# START OF Excerpted text
Instead of insulating the chimney itself, it would be better to install a chimney liner and have the liner insulated.  Seems like less work and cost than insulating the chimney itself. Definitely faster to install the liner.


----------



## TheMightyMoe (Dec 31, 2012)

chimneylinerjames said:


> Instead of insulating the chimney itself, it would be better to install a chimney liner and have the liner insulated. Seems like less work and cost than insulating the chimney itself. Definitely faster to install the liner.


 
 ^^^


----------



## BoilerMan (Dec 31, 2012)

I was thinking about this today, and was working at a jobsite in the basement. They had an outside chimney (fireplace) and a second flue for the oil furnace, low and behole there was a draft inducer on the system. If I had a camera phone I'd have snapped a pic. Simple system, tjernlund inducer simply cut a slot in the pipe aster the two apliances converge, and wire up the inducer with two independent relays for burner isolation. If either or both fire, the inducer runs, I'd install it first before any more expensive modifications to the flue itself if your smell problem persists. 

I'd also invest in some CO detectors if you don't already have them.

TS


----------



## tom in maine (Jan 20, 2013)

I am pretty sure that two devices, regardless of the fuel type into a single flue are not allowed.
Is it a big problem? Maybe not, but it complicates potential problems.

Another solution could be a top of the flue pipe ID fan. This will always positively vent the system. They ain't cheap and service puts you at the top of the chimney.

ID fans cut into the side of a vent pipe and not very good, but might do enough to keep things moving in the right direction.


----------
# END OF Excerpted text
# START OF Given data
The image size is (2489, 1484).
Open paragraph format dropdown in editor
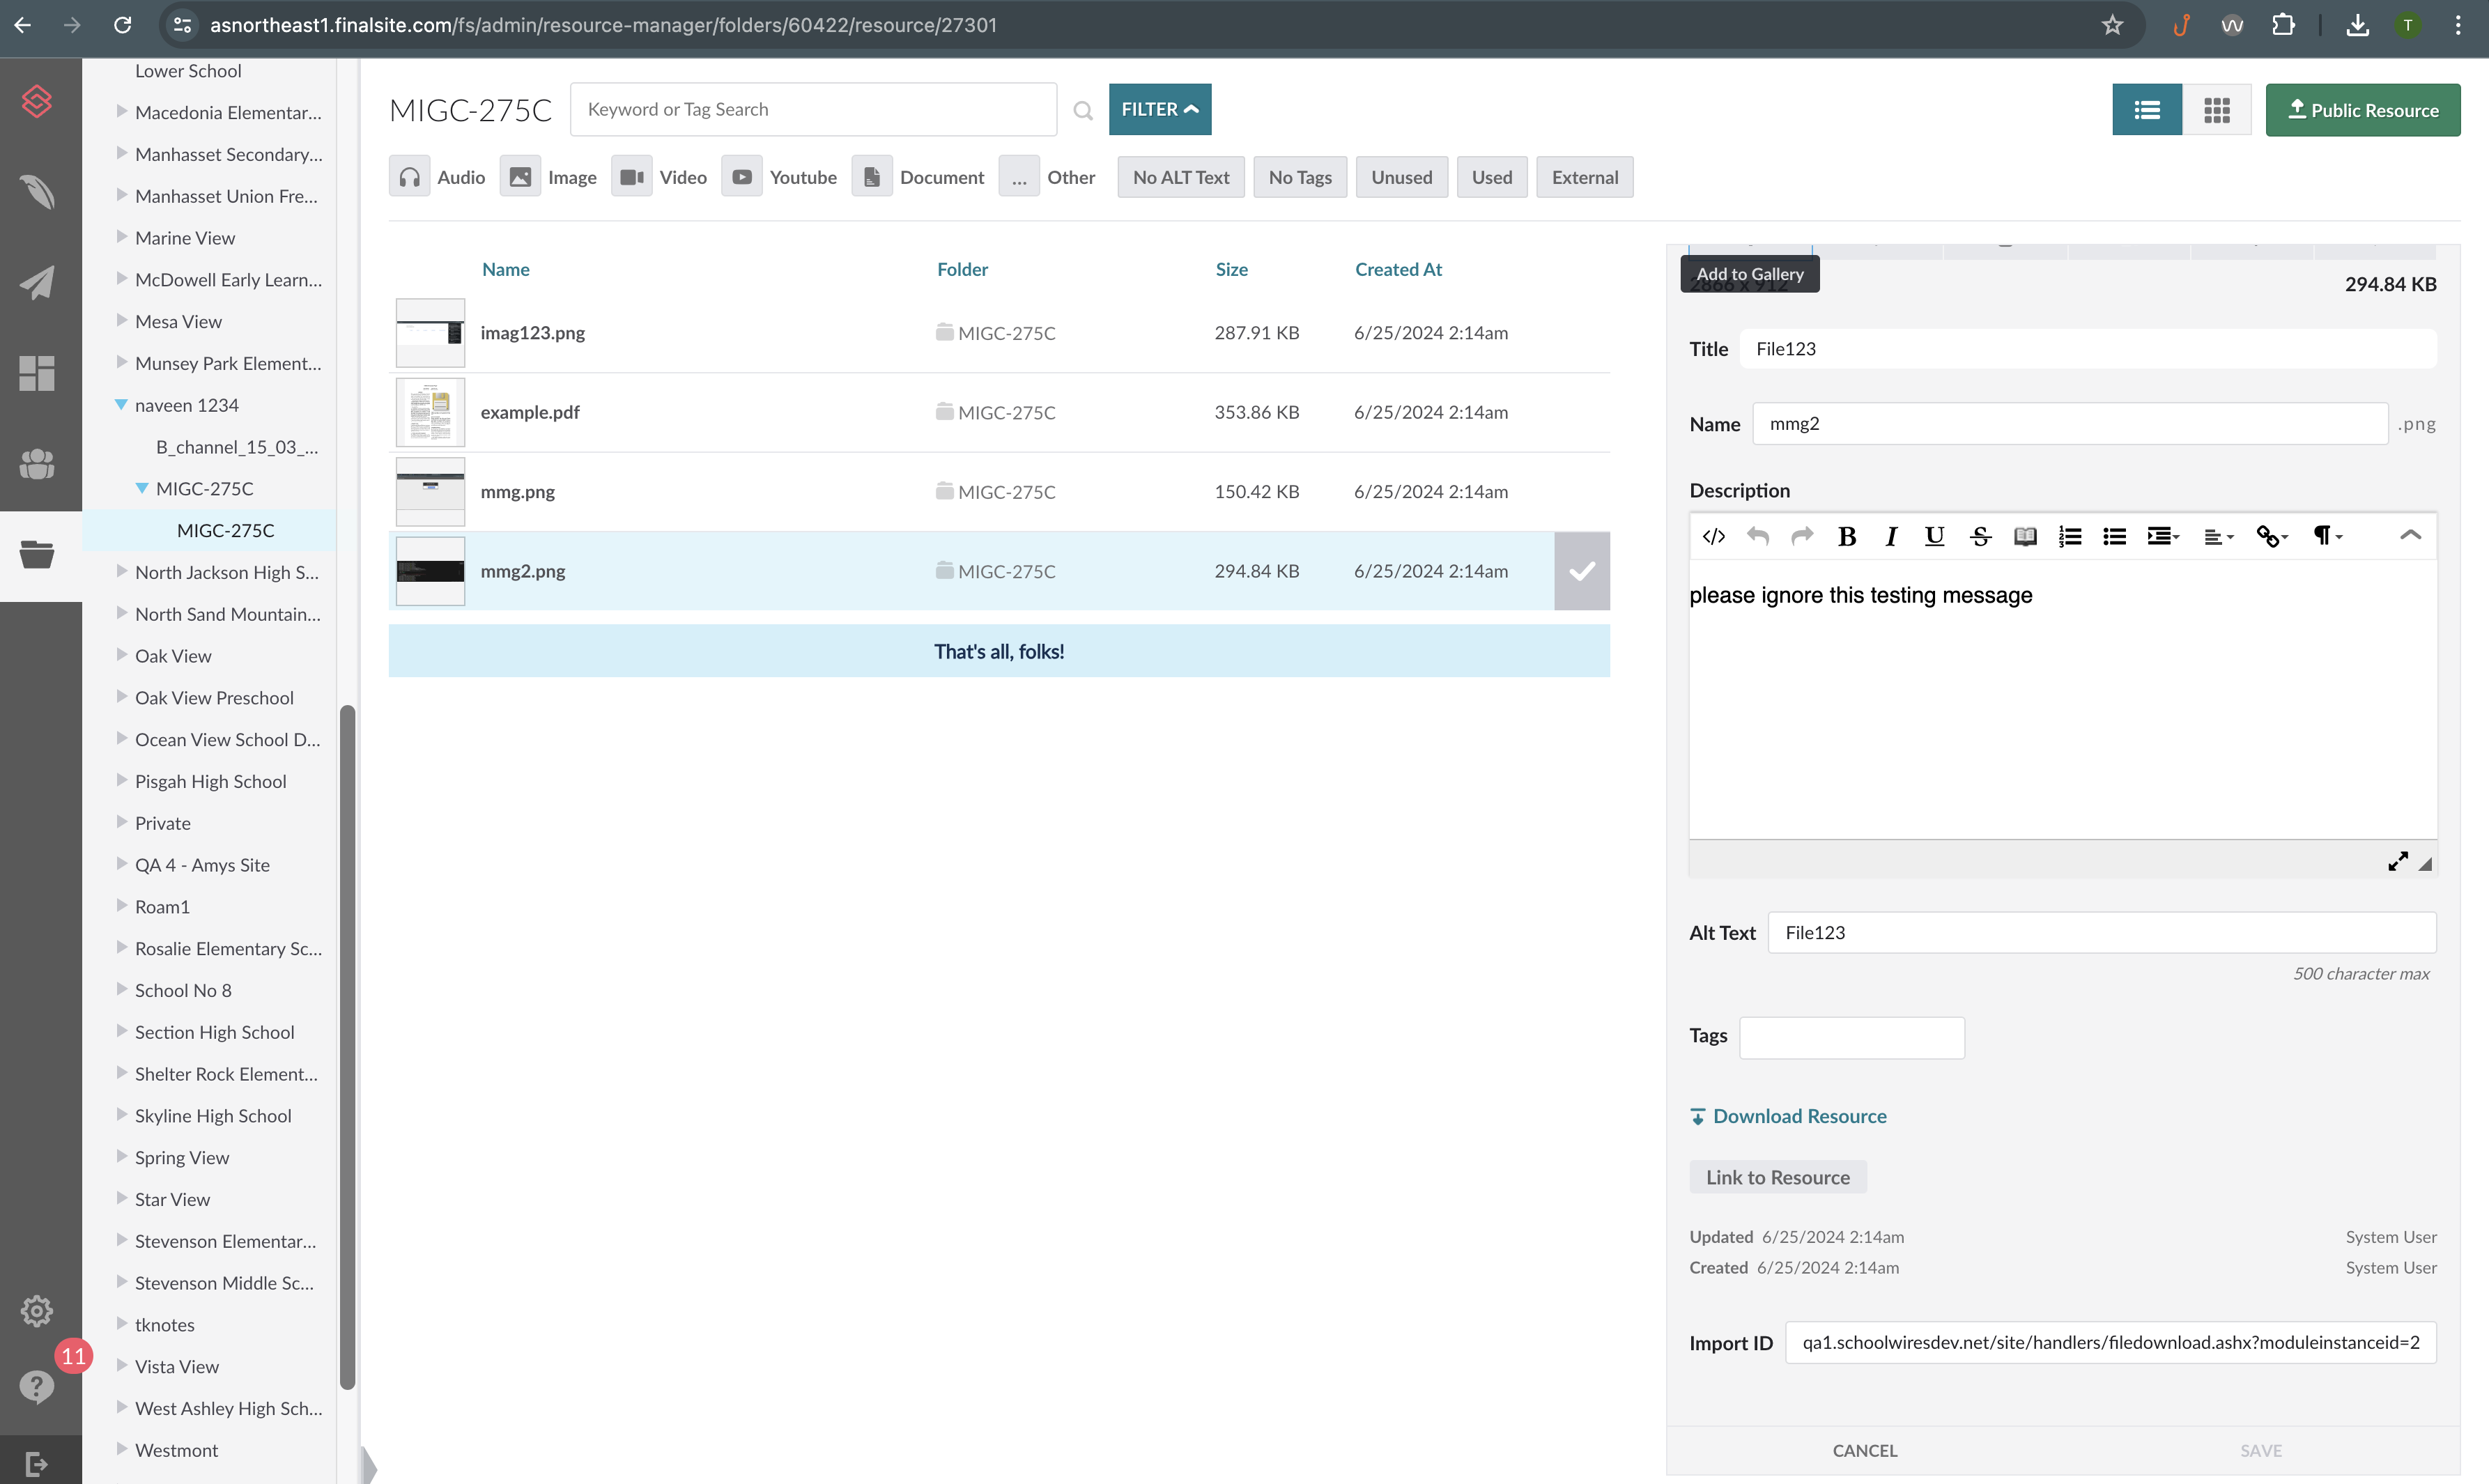[2326, 537]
# END OF Given data
### Problems
1. Answer these from the chimney forum thread above:
(a) According to the first post, what should be insulated instead of the chimney itself?
(b) What does BoilerMan suggest buying if you don't already have them?
(c) Besides cost, what drawback does tom in maine give for a top-of-the-flue ID fan?
2. Using the chimney forum thread above, decide whether each statement agrees with it. Answer yes or no, and quote the words that settle it.
(a) The first post says installing a liner takes longer than insulating the chimney.
(b) tom in maine considers ID fans cut into the side of a vent pipe very good.
(c) The house at BoilerMan's jobsite had an outside chimney.

### Answers provided
1.
(a) The chimney liner.
(b) CO detectors.
(c) Service puts you at the top of the chimney.

2.
(a) No: "Definitely faster to install the liner."
(b) No: "ID fans cut into the side of a vent pipe and not very good"
(c) Yes: "They had an outside chimney (fireplace)"